Sinta tahu benar jikalau menciptakan senyum di wajah seorang penduduk desa itu sangatlah mudah. Jika mereka adalah seorang bapak-bapak, cukuplah suguhi dengan kopi beraroma santan. Biji kopi terbaik yang disangrai bersama irisan kelapa tua. Ditumbuk dengan alu dalam lumpang kayu. Biji-biji itu akan diayak, diambil bagian paling halus. Itulah serbuk kopi dengan aroma terbaik yang akan menciptakan senyuman terbaik pada wajah-wajah lelah pencari nafkah.
Lantas, jika mereka adalah sekelompok ibu-ibu, cukuplah dengan menawari pijatan pundak setelah petang menjelang. Bahkan sekadar ucapan terima kasih saja, perempuan-perempuan desa akan memberikan gambaran bagaimana sejatinya senyuman penuh cinta.
Kemudian, jika mereka adalah sekelompok anak-anak, cukuplah dengan membiarkan siang hingga sore sebagai waktu paling nyaman untuk berpetualang. Menceburkan diri di sungai tanpa teriakan segera pulang. Berlarian di padang ilalang sambil menggembalakan piaraan. Langkah-langkah mereka akan terayun ringan, kembali ke rumah kecil yang penuh kasih sayang dengan perasaan senang.
Sinta masih mengingat itu semua. Wajah Bapak, mendiang Ibu, pun teman-teman masa kecilnya dahulu. Setengah hatinya menyetujui apa yang Arman katakan. Bahwa tidak seorang pun mampu mencegah segala bentuk perubahan. Termasuk apa yang terjadi hari ini, saat ini, di depan matanya kini.
Senyum orang-orang desa itu bukan lagi tentang aroma, tentang hilangnya rasa lelah, tentang banyaknya waktu tertawa bersama. Melainkan, tentang harta. Tentang segepok uang yang didapatkan dengan segera. Tentang menjual sebuah kenangan.
"Seharusnya Mas Arman kasih kabar kalau akan kembali pulang. Setidaknya, kami akan menyambut di rumah. Bukan di balai desa seperti ini," ucap Wira.
Mereka berempat sudah duduk nyaman dalam salah satu ruangan di kantor kelurahan tersebut. Dari dinding kacanya, tampak jelas bagaimana beberapa warga desa berkerumun, mengantre pelunasan dari penjualan tanah mereka.

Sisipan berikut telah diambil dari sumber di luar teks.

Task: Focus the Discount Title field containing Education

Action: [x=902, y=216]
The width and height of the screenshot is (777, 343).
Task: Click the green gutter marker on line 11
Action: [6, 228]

"Tadi juga tidak sengaja kami berhenti di depan kantor kelurahan, Pak Kades. Ini, lho, yang tiba-tiba minta turun. Ingin bernostalgia begitu melihat Bu Kades."
Kelakar Arman sama sekali tidak menarik perhatian Sinta meski Puspa dan Wira menimpalinya dengan renyah tawa. Pemandangan di balai utama lebih ingin Sinta saksikan. Apa yang warga desa dan perwakilan perusahaan properti itu bicarakan, lebih ingin Sinta dengar.
"Repot juga kalau sudah soal nostalgia antara perempuan. Bukan begitu, Mbak Sinta?" Wira mencoba ikut berkelakar.
Sinta menoleh padanya. Menatap penuh penasaran. "Bagaimana ini bisa terjadi, Pak Kades?"
"Maaf? Maksudnya?"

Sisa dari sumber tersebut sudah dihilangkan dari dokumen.